The good weather was not to remain our companion for long, however. This was the scene near our 5th or 6th benchmark. I have to say that I love my boss’ outfit. Like all good geologists, his style is impeccable. You’ve seen the way I dress in the field, so be aware that this is utterly tongue-in-cheek. Perhaps we should look into Nike sponsorship or something. At least then we’d match.
The fog was accompanied by rain, and we found our last benchmark of the day in a steady drizzle. Luckily for us, the bossman is resourceful and found a dry (albeit cramped) place to sleep for the night. In a lava tube. On the side of the world’s largest volcano. This has to be one of the highlights of my outdoor life, if not of my entire life.
My boss did a lovely job of modelling the tube for the camera. We had a simple dinner of minestrone heated over the tiny stove, and then we were about ready for sleep. Camping conversations are always fun, and ours was no exception. I’m not going to post a photo of my portion of the lava tube, as it was an even tighter fit than the one pictured. My parents do not need their respective blood pressures elevated any higher than necessary by my escapades.
I do have to say that one of the most rewarding parts of camping is the unexpected splendor of the early morning views that are often available. When you reach a campsite at night, the daylight can offer wonderful surprises. Shortly after dawn on Mauna Loa was no exception.
The plume from Kilauea’s Halema`uma`u vent is visible in the middle of the picture. It is situated at approximately 4,000 feet above sea level. Our campsite was about 9,000 feet above sea level. We started our hike around 13,000 feet above sea level. The temperature dropped to 42 degrees Farenheit in our lava tube, so we weren’t that uncomfortable.
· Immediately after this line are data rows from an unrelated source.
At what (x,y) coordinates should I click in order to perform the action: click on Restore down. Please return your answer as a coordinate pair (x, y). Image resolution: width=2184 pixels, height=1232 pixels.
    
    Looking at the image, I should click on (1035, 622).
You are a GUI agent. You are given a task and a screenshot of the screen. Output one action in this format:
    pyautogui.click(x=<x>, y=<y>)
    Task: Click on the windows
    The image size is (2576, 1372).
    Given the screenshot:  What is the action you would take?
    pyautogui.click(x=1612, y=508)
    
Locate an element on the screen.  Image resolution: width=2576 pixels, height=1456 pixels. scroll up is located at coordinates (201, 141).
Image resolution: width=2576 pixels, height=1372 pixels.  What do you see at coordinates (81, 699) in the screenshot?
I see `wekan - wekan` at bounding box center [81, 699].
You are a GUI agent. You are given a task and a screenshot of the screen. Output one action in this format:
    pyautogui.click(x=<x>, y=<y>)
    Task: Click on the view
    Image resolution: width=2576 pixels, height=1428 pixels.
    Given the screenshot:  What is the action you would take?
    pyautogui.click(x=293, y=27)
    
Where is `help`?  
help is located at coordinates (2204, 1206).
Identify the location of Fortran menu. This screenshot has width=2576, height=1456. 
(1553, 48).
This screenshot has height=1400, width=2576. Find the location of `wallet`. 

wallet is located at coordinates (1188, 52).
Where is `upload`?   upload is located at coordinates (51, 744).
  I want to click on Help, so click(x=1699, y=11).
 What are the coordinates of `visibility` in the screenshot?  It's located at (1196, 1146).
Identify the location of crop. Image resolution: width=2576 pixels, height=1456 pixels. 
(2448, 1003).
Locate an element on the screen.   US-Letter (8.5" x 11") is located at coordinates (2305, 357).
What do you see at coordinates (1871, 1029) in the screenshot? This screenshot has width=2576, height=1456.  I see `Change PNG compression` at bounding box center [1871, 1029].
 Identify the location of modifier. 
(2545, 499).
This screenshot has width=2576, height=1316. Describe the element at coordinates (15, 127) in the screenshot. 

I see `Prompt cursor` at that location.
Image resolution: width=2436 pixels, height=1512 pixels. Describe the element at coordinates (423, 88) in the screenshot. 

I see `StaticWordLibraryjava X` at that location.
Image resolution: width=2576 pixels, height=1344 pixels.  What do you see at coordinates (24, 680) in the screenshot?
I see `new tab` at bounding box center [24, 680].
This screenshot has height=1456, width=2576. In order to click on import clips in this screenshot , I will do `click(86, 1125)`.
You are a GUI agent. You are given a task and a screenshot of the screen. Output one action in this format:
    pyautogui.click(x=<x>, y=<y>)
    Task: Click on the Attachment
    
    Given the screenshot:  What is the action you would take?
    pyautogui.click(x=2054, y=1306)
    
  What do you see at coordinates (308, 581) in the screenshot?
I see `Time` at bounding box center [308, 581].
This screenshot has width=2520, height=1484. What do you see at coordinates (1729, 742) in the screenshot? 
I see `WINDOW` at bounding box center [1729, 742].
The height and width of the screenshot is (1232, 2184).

I slept poorly, but that could have been because my tube section was the size of a coffin. Most of the hike was over a`a lava, and that’s why I was so battered by the end.
The survey went well overall, and we’ll polish the data tomorrow. We should be able to compare this information with last year’s in order to assess Mauna Loa’s deformation rate. This, in turn, will enable us to form a better picture of the volcanic activity beneath the mountain’s massive surface.